SUPPLIED PASSAGE: Begin

IDI director says majority of Israel’s unemployed between 30 and 50

“These people should think what it’s like to have your job simply vanish overnight, how hard it is, how would they feel if it would happen to them?”

Daphna Aviram-Nitzan, the director of the Israel Democracy Institute's (IDI) Center for Governance and the Economy (photo credit: ISRAEL DEMOCRACY INSTITUTE)
Daphna Aviram-Nitzan, the director of the Israel Democracy Institute's (IDI) Center for Governance and the Economy
(photo credit: ISRAEL DEMOCRACY INSTITUTE)
The daily news reports describe the one million Israelis who are out of work as members of what will become a “lost generation” of young people deprived of entry-level jobs and who are now unable to support themselves through school. However, according to research by the Israel Democracy Institute, 50% of job seekers are older – between the ages of 30 and 54.
IDI’s Center for Governance and the Economy Director Daphna Aviram Nitzan said that many of these people owned and ran family businesses that are now fated to close. Others work in industries that were demolished by the pandemic, such as tourism or travel.
Take Alex Stein, a British-Israeli in his late 30s who was a self-employed tour-guide before the pandemic, and has been out of work since it started. He expressed anger over what he feels is a lack of effort by the Tourism Ministry to provide direction to people in his predicament.
Unlike some others, Stein said he has gotten support from both the Tax Authority and the National Insurance Institute. But he said that he feels there has been a lack of sensitivity on the part of the government.
“These people should think what it’s like to have your job simply vanish overnight, how hard it is, how would they feel if it would happen to them?” he said.

SUPPLIED PASSAGE: End
EXCERPTED RECORDS: Begin

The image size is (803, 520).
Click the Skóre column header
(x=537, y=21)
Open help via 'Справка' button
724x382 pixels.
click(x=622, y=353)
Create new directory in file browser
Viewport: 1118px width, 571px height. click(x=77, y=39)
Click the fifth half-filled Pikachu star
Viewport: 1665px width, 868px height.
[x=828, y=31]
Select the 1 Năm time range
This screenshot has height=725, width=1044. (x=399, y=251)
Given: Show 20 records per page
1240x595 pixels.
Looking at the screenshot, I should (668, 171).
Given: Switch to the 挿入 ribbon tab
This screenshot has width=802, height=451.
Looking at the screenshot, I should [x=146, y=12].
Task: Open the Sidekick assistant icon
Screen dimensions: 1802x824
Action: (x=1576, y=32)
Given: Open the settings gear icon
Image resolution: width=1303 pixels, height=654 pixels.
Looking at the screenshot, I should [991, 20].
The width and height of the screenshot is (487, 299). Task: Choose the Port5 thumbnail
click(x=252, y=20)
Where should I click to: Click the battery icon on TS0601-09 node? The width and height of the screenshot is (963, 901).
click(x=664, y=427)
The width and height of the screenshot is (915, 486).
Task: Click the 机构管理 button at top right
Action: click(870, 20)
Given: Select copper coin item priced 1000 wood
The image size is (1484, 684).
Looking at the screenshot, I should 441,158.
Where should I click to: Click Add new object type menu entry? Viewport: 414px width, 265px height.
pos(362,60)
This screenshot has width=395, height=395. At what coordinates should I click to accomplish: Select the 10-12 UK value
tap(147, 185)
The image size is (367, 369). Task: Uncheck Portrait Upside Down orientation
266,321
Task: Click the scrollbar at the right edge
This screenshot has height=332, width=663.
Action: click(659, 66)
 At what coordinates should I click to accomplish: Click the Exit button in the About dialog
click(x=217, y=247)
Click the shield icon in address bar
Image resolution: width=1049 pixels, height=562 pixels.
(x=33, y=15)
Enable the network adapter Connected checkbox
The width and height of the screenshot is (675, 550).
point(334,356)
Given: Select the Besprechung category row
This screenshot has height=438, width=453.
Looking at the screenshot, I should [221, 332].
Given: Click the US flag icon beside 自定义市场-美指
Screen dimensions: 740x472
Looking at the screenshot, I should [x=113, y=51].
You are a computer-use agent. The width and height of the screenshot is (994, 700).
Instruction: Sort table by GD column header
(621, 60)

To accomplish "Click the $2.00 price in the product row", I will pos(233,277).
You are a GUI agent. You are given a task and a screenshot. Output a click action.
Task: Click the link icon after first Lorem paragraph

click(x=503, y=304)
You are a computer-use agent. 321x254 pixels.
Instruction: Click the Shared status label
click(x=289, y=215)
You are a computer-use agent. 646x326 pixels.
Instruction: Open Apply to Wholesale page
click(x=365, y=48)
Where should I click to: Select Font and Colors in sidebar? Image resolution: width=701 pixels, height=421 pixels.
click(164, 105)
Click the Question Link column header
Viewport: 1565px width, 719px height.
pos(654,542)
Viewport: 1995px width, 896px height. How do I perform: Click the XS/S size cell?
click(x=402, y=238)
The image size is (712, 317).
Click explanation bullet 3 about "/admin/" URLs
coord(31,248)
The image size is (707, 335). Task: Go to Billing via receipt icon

EXCERPTED RECORDS: End

:: TASK 1 ::
Answer these questions about the article on Israel's unemployed:
(a) According to the Israel Democracy Institute's research, what percentage of job seekers are between the ages of 30 and 54?
(b) What did Alex Stein do for a living before the pandemic?
(c) Which two bodies does Stein say have given him support?
:: TASK 2 ::
Continue the article on Israel's unemployed from its final sentence.

:: RESULT 1 ::
(a) 50%
(b) He was a self-employed tour guide.
(c) The Tax Authority and the National Insurance Institute

:: RESULT 2 ::
Some 170,000 people were officially unemployed before the virus hit, Aviram Nitzan said. She explained that there is “no way the country can offer unemployment benefits for one million people and leave it at that. If employers aren’t re-hiring their people now it’s because they can’t afford to pay them or they don’t need them. There is no point in offering ongoing support to businesses for no good reason.”
Instead, Nitzan suggested that unemployment benefits should be introduced as part of new vocational training programs that will encourage people to gain new skills or take on new career paths.
“The average Israeli worker,” she told The Jerusalem Post, “lacks digital orientation and English language skills when compared to his counterpart in other OECD countries. This means that a factory owner might invest in new machinery, but some workers are unable to operate them because the instructions are in English.”
New educational programs could train those seeking a career in green energies, as the nation is due to present to the UN Climate Change conference a working plan on how it intends to tackle global climate changes, Nitzan offered.
“We could use the year to train the workers we will need to carry out such a plan,” she said, “as it is likely to be approved and funded.”
Beyond education, Nitzan said that Israel’s economy is plagued by bureaucracy, with up to 80% of the work needed to start a new business spent working through it and the average time to build a factory being five years.
Prime Minister Benjamin Netanyahu and Finance Minister Israel Katz have vowed that grants are on the way “directly to your bank accounts,” but so far, most Israelis say these grants have not arrived.
Dov (real name withheld) told the Post that he only got a grant on Thursday after losing 100% of his business in March.
Once the head of an exhibition production company, he has not worked since exhibitions were halted.
“The business is closed,” Dov said, “and with it the five full-time workers and the 10 part-time workers that drew a paycheck from it are gone.”
He had run the company for 15 years.
Dov slammed the government for being “awful, uncaring,” and said that he has been taking part in the mass protests against the government because “people have nothing to eat.”
When Nitzan was asked about the workers’ rage, which includes calls not to pay taxes or even follow Health Ministry coronavirus guidelines, she said it is a real danger to democracy. But Nitzan admitted this rage likely surfaces out of desperation. She said that “people feel helpless,” which is why “the state should offer options and financial motivations to pursue them.”